-- Start of Records for this task --

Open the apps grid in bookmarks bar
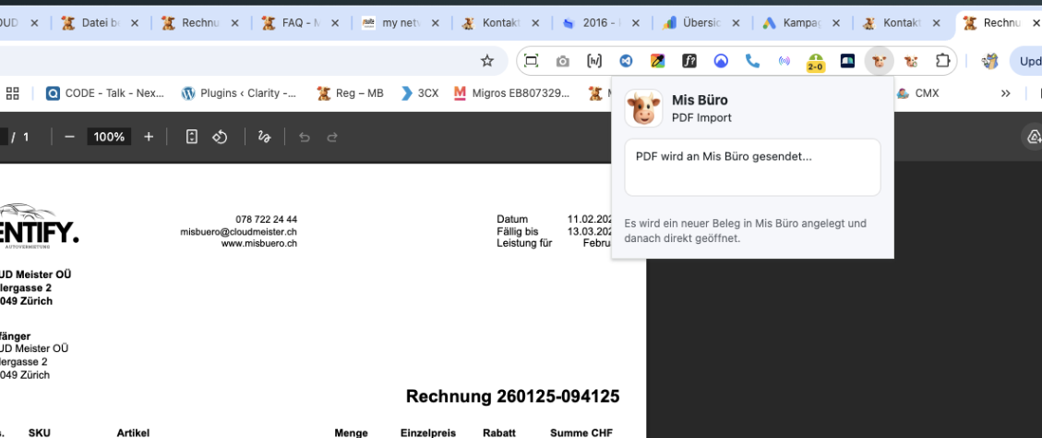This screenshot has width=1042, height=438. (x=13, y=93)
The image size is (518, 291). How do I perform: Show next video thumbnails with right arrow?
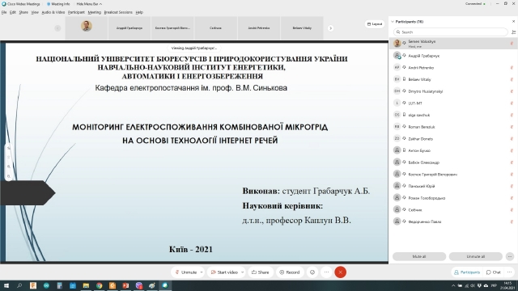[330, 28]
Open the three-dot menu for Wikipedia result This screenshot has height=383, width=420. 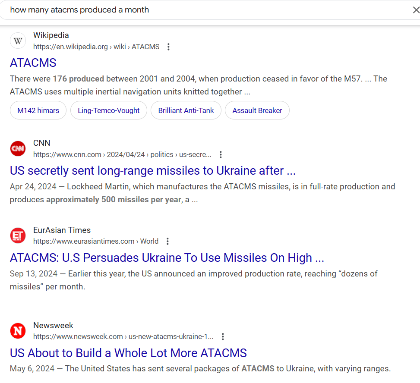point(168,47)
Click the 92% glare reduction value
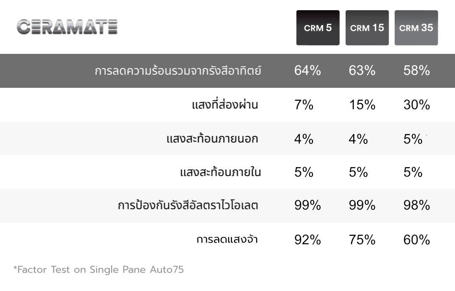 [x=307, y=240]
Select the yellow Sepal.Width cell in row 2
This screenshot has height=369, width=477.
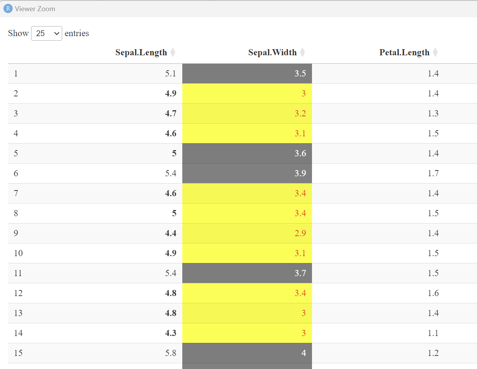(247, 94)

-- End of Records for this task --

Would you copy out word for word the part of the records from the line containing "Select the yellow Sepal.Width cell in row 2" through the end of the records, leaving out the pictures?

▸ **Answer to the task**
Select the yellow Sepal.Width cell in row 2
This screenshot has height=369, width=477.
(247, 94)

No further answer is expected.